WHAT IS EXPECTED ▸
Please take the lines from the one holding "1568x617 pixels." through the one holding "Click the 值" in the data below and copy them exactly.

[Collected data entries]
┄┄┄┄┄┄┄┄┄┄

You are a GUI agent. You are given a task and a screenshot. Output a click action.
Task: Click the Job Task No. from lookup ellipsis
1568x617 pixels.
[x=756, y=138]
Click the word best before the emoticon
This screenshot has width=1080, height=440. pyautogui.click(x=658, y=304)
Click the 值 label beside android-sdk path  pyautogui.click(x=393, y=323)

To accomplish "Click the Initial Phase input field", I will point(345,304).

┄┄┄┄┄┄┄┄┄┄

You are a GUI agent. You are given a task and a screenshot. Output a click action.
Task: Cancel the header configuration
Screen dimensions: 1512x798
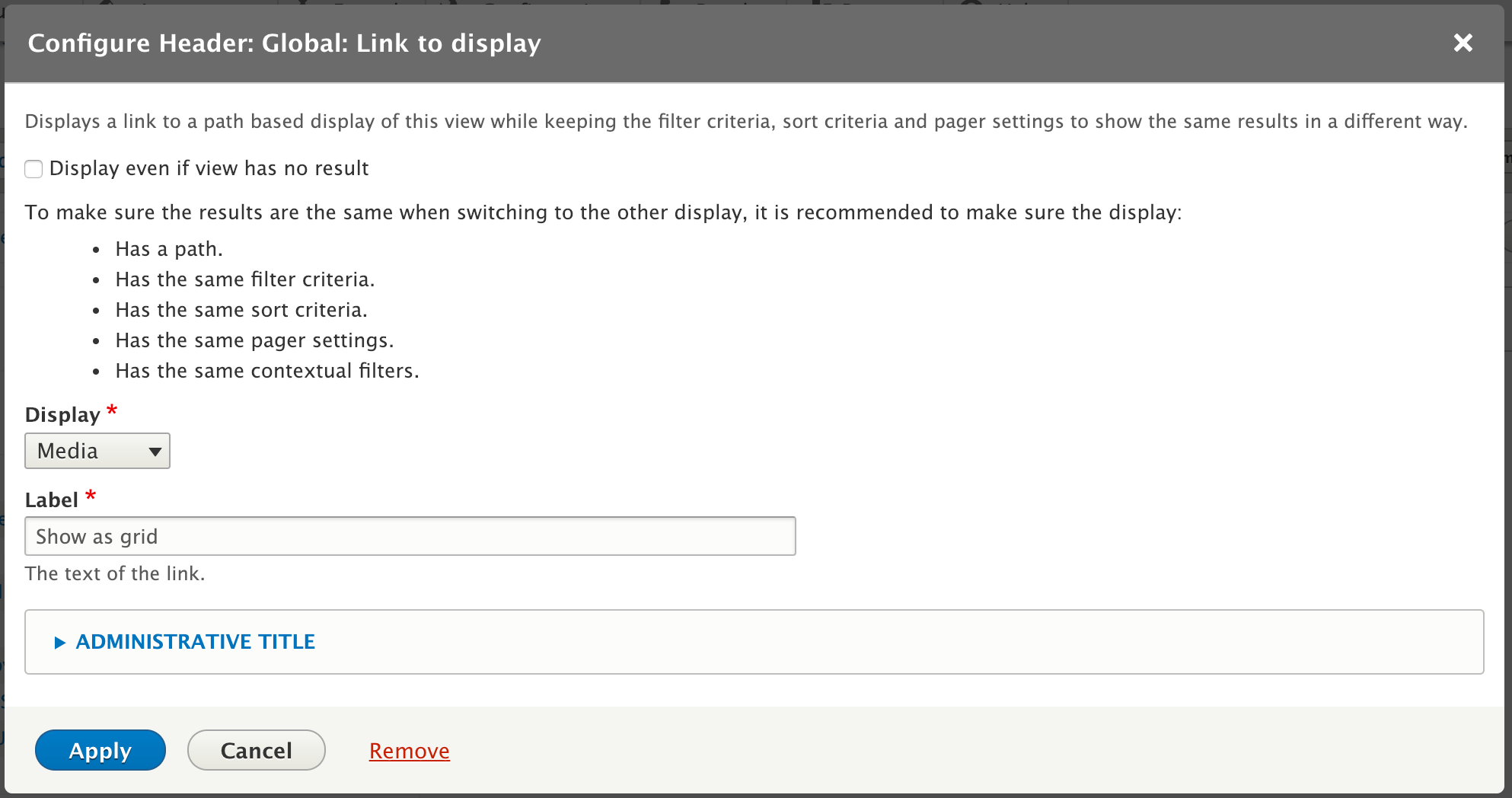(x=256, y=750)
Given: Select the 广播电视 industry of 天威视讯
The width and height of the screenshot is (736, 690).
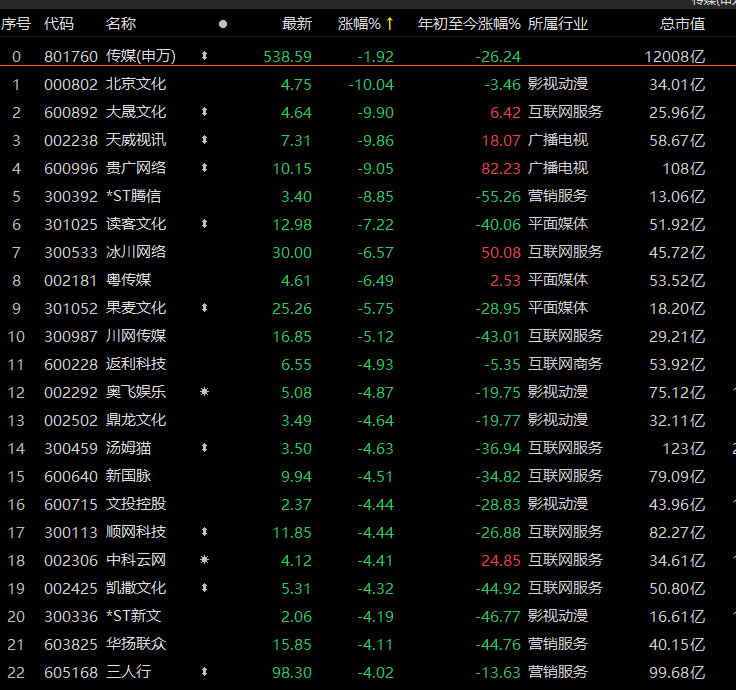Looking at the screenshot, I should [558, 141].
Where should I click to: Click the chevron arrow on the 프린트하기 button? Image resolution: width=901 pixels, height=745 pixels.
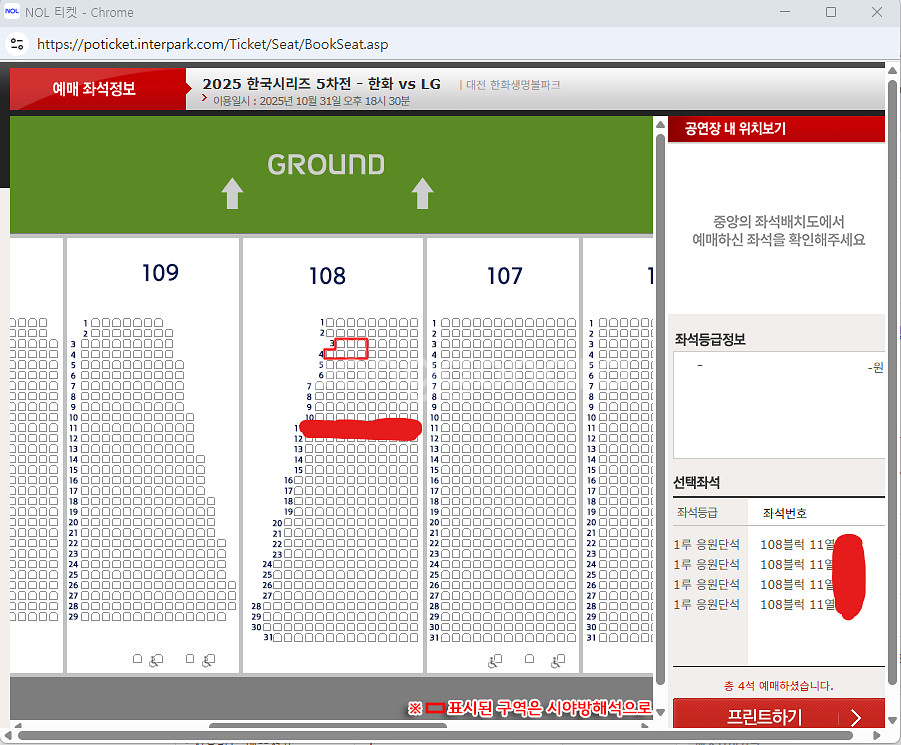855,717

┄┄┄┄┄┄┄┄┄┄

YOUR RESPONSE ▸
1568x617 pixels.
[x=756, y=138]
Click the word best before the emoticon
This screenshot has width=1080, height=440. pyautogui.click(x=658, y=304)
Click the 值 label beside android-sdk path  pyautogui.click(x=393, y=323)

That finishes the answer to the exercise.